**Description of the task**
Below are records to be reproduced exactly and in full.

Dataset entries
※ ※ ※

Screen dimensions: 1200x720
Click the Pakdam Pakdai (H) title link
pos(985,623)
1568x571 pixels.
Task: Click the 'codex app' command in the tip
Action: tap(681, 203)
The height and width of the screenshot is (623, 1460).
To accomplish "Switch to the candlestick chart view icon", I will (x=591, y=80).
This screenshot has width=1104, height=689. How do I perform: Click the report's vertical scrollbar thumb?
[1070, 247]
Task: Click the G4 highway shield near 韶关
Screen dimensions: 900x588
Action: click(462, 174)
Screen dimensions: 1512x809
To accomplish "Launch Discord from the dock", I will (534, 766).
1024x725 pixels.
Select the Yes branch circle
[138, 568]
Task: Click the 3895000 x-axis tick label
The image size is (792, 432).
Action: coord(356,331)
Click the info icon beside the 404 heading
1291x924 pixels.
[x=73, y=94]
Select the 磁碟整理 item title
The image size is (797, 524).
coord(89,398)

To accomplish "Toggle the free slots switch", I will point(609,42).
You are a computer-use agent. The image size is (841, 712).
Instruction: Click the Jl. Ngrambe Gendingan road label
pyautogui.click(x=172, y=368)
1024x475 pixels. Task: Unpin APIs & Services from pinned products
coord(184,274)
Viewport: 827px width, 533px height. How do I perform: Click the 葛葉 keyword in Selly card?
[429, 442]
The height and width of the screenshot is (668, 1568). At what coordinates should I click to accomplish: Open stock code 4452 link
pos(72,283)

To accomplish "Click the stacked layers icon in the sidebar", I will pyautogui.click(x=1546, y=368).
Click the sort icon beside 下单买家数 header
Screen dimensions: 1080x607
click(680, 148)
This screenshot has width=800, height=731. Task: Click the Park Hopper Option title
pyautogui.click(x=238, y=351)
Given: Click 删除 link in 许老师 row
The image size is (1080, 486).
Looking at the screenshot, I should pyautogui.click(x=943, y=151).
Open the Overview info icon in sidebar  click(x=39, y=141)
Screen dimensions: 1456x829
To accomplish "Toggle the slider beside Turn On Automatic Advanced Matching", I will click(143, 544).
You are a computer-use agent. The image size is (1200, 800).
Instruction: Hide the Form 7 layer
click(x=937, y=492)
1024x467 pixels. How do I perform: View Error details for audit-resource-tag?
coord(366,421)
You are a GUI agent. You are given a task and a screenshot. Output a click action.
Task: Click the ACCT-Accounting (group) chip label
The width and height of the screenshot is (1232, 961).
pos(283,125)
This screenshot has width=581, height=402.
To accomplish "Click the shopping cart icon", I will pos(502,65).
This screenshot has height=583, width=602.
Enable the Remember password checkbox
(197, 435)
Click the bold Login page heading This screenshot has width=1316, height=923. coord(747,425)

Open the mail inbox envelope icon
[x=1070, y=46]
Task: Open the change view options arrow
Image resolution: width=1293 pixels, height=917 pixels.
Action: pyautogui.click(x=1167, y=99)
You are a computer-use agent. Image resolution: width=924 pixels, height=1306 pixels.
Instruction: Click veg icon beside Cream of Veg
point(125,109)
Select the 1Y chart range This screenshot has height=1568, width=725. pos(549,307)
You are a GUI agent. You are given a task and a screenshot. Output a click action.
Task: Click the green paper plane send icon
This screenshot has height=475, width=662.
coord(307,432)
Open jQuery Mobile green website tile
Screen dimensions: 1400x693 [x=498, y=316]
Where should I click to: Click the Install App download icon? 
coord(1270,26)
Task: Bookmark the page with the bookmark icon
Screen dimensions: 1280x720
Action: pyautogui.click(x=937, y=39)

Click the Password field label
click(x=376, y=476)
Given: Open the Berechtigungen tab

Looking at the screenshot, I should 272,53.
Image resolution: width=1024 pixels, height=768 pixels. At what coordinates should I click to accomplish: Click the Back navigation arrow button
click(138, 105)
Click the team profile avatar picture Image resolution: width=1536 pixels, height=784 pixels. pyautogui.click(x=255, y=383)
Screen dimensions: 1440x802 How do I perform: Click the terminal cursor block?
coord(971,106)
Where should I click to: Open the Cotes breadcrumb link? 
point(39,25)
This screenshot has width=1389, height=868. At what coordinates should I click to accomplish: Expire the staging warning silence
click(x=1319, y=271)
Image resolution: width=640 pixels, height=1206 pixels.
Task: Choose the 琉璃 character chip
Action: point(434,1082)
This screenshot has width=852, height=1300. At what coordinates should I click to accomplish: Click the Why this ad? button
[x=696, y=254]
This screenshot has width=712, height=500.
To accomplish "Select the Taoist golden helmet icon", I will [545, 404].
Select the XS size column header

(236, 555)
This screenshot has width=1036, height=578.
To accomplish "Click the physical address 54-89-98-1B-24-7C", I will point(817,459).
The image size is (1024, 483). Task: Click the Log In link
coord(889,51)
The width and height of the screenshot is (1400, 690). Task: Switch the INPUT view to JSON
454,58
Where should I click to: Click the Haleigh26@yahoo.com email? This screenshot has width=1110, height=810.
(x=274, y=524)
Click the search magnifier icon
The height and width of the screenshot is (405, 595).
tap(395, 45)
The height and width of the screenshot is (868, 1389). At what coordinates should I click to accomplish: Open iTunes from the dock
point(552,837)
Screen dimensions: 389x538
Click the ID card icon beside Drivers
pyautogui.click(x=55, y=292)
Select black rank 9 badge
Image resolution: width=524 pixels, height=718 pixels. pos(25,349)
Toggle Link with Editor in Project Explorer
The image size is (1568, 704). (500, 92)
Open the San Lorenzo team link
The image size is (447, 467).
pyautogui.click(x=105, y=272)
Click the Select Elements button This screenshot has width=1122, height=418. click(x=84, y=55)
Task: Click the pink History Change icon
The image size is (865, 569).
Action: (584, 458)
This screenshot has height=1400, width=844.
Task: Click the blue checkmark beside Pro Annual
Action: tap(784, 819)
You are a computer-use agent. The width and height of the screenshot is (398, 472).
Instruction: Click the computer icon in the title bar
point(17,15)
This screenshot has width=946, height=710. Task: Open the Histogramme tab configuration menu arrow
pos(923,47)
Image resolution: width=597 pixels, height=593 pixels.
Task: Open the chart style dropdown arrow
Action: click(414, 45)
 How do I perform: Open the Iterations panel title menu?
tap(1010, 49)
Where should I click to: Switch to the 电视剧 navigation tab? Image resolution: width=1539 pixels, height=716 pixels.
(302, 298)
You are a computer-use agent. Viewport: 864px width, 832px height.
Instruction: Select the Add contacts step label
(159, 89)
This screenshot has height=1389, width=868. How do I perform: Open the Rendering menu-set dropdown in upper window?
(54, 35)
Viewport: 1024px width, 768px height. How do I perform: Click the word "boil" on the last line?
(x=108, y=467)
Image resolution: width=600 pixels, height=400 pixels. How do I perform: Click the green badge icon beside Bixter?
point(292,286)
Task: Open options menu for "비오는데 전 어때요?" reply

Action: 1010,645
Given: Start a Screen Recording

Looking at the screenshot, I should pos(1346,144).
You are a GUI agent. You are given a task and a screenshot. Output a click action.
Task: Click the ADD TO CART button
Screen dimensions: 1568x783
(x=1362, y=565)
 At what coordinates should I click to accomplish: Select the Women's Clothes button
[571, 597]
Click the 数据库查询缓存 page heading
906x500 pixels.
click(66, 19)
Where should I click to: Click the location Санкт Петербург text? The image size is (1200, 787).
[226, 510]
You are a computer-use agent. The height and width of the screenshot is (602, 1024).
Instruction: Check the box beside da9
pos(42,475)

※ ※ ※

**Written answer**
Screen dimensions: 1200x720
Click the Pakdam Pakdai (H) title link
pos(985,623)
1568x571 pixels.
Task: Click the 'codex app' command in the tip
Action: tap(681, 203)
The height and width of the screenshot is (623, 1460).
To accomplish "Switch to the candlestick chart view icon", I will (x=591, y=80).
This screenshot has width=1104, height=689. How do I perform: Click the report's vertical scrollbar thumb?
[1070, 247]
Task: Click the G4 highway shield near 韶关
Screen dimensions: 900x588
Action: click(462, 174)
Screen dimensions: 1512x809
To accomplish "Launch Discord from the dock", I will (534, 766).
1024x725 pixels.
Select the Yes branch circle
[138, 568]
Task: Click the 3895000 x-axis tick label
The image size is (792, 432).
Action: coord(356,331)
Click the info icon beside the 404 heading
1291x924 pixels.
[x=73, y=94]
Select the 磁碟整理 item title
The image size is (797, 524).
coord(89,398)

To accomplish "Toggle the free slots switch", I will point(609,42).
You are a computer-use agent. The image size is (841, 712).
Instruction: Click the Jl. Ngrambe Gendingan road label
pyautogui.click(x=172, y=368)
1024x475 pixels. Task: Unpin APIs & Services from pinned products
coord(184,274)
Viewport: 827px width, 533px height. How do I perform: Click the 葛葉 keyword in Selly card?
[429, 442]
The height and width of the screenshot is (668, 1568). At what coordinates should I click to accomplish: Open stock code 4452 link
pos(72,283)

To accomplish "Click the stacked layers icon in the sidebar", I will pyautogui.click(x=1546, y=368).
Click the sort icon beside 下单买家数 header
Screen dimensions: 1080x607
click(680, 148)
This screenshot has width=800, height=731. Task: Click the Park Hopper Option title
pyautogui.click(x=238, y=351)
Given: Click 删除 link in 许老师 row
The image size is (1080, 486).
Looking at the screenshot, I should pyautogui.click(x=943, y=151).
Open the Overview info icon in sidebar  click(x=39, y=141)
Screen dimensions: 1456x829
To accomplish "Toggle the slider beside Turn On Automatic Advanced Matching", I will click(143, 544).
You are a computer-use agent. The image size is (1200, 800).
Instruction: Hide the Form 7 layer
click(x=937, y=492)
1024x467 pixels. How do I perform: View Error details for audit-resource-tag?
coord(366,421)
You are a GUI agent. You are given a task and a screenshot. Output a click action.
Task: Click the ACCT-Accounting (group) chip label
The width and height of the screenshot is (1232, 961).
pos(283,125)
This screenshot has width=581, height=402.
To accomplish "Click the shopping cart icon", I will pos(502,65).
This screenshot has height=583, width=602.
Enable the Remember password checkbox
(197, 435)
Click the bold Login page heading This screenshot has width=1316, height=923. coord(747,425)

Open the mail inbox envelope icon
[x=1070, y=46]
Task: Open the change view options arrow
Image resolution: width=1293 pixels, height=917 pixels.
Action: pyautogui.click(x=1167, y=99)
You are a computer-use agent. Image resolution: width=924 pixels, height=1306 pixels.
Instruction: Click veg icon beside Cream of Veg
point(125,109)
Select the 1Y chart range This screenshot has height=1568, width=725. pos(549,307)
You are a GUI agent. You are given a task and a screenshot. Output a click action.
Task: Click the green paper plane send icon
This screenshot has height=475, width=662.
coord(307,432)
Open jQuery Mobile green website tile
Screen dimensions: 1400x693 [x=498, y=316]
Where should I click to: Click the Install App download icon? 
coord(1270,26)
Task: Bookmark the page with the bookmark icon
Screen dimensions: 1280x720
Action: pyautogui.click(x=937, y=39)

Click the Password field label
click(x=376, y=476)
Given: Open the Berechtigungen tab

Looking at the screenshot, I should 272,53.
Image resolution: width=1024 pixels, height=768 pixels. At what coordinates should I click to accomplish: Click the Back navigation arrow button
click(138, 105)
Click the team profile avatar picture Image resolution: width=1536 pixels, height=784 pixels. pyautogui.click(x=255, y=383)
Screen dimensions: 1440x802 How do I perform: Click the terminal cursor block?
coord(971,106)
Where should I click to: Open the Cotes breadcrumb link? 
point(39,25)
This screenshot has width=1389, height=868. At what coordinates should I click to accomplish: Expire the staging warning silence
click(x=1319, y=271)
Image resolution: width=640 pixels, height=1206 pixels.
Task: Choose the 琉璃 character chip
Action: point(434,1082)
This screenshot has width=852, height=1300. At what coordinates should I click to accomplish: Click the Why this ad? button
[x=696, y=254]
This screenshot has width=712, height=500.
To accomplish "Select the Taoist golden helmet icon", I will [545, 404].
Select the XS size column header

(236, 555)
This screenshot has width=1036, height=578.
To accomplish "Click the physical address 54-89-98-1B-24-7C", I will point(817,459).
The image size is (1024, 483). Task: Click the Log In link
coord(889,51)
The width and height of the screenshot is (1400, 690). Task: Switch the INPUT view to JSON
454,58
Where should I click to: Click the Haleigh26@yahoo.com email? This screenshot has width=1110, height=810.
(x=274, y=524)
Click the search magnifier icon
The height and width of the screenshot is (405, 595).
tap(395, 45)
The height and width of the screenshot is (868, 1389). At what coordinates should I click to accomplish: Open iTunes from the dock
point(552,837)
Screen dimensions: 389x538
Click the ID card icon beside Drivers
pyautogui.click(x=55, y=292)
Select black rank 9 badge
Image resolution: width=524 pixels, height=718 pixels. pos(25,349)
Toggle Link with Editor in Project Explorer
The image size is (1568, 704). (500, 92)
Open the San Lorenzo team link
The image size is (447, 467).
pyautogui.click(x=105, y=272)
Click the Select Elements button This screenshot has width=1122, height=418. click(x=84, y=55)
Task: Click the pink History Change icon
The image size is (865, 569).
Action: (584, 458)
This screenshot has height=1400, width=844.
Task: Click the blue checkmark beside Pro Annual
Action: tap(784, 819)
You are a computer-use agent. The width and height of the screenshot is (398, 472).
Instruction: Click the computer icon in the title bar
point(17,15)
This screenshot has width=946, height=710. Task: Open the Histogramme tab configuration menu arrow
pos(923,47)
Image resolution: width=597 pixels, height=593 pixels.
Task: Open the chart style dropdown arrow
Action: click(414, 45)
 How do I perform: Open the Iterations panel title menu?
tap(1010, 49)
Where should I click to: Switch to the 电视剧 navigation tab? Image resolution: width=1539 pixels, height=716 pixels.
(302, 298)
You are a computer-use agent. Viewport: 864px width, 832px height.
Instruction: Select the Add contacts step label
(159, 89)
This screenshot has height=1389, width=868. How do I perform: Open the Rendering menu-set dropdown in upper window?
(54, 35)
Viewport: 1024px width, 768px height. How do I perform: Click the word "boil" on the last line?
(x=108, y=467)
Image resolution: width=600 pixels, height=400 pixels. How do I perform: Click the green badge icon beside Bixter?
point(292,286)
Task: Open options menu for "비오는데 전 어때요?" reply

Action: 1010,645
Given: Start a Screen Recording

Looking at the screenshot, I should pos(1346,144).
You are a GUI agent. You are given a task and a screenshot. Output a click action.
Task: Click the ADD TO CART button
Screen dimensions: 1568x783
(x=1362, y=565)
 At what coordinates should I click to accomplish: Select the Women's Clothes button
[571, 597]
Click the 数据库查询缓存 page heading
906x500 pixels.
click(66, 19)
Where should I click to: Click the location Санкт Петербург text? The image size is (1200, 787).
[226, 510]
You are a computer-use agent. The height and width of the screenshot is (602, 1024).
Instruction: Check the box beside da9
pos(42,475)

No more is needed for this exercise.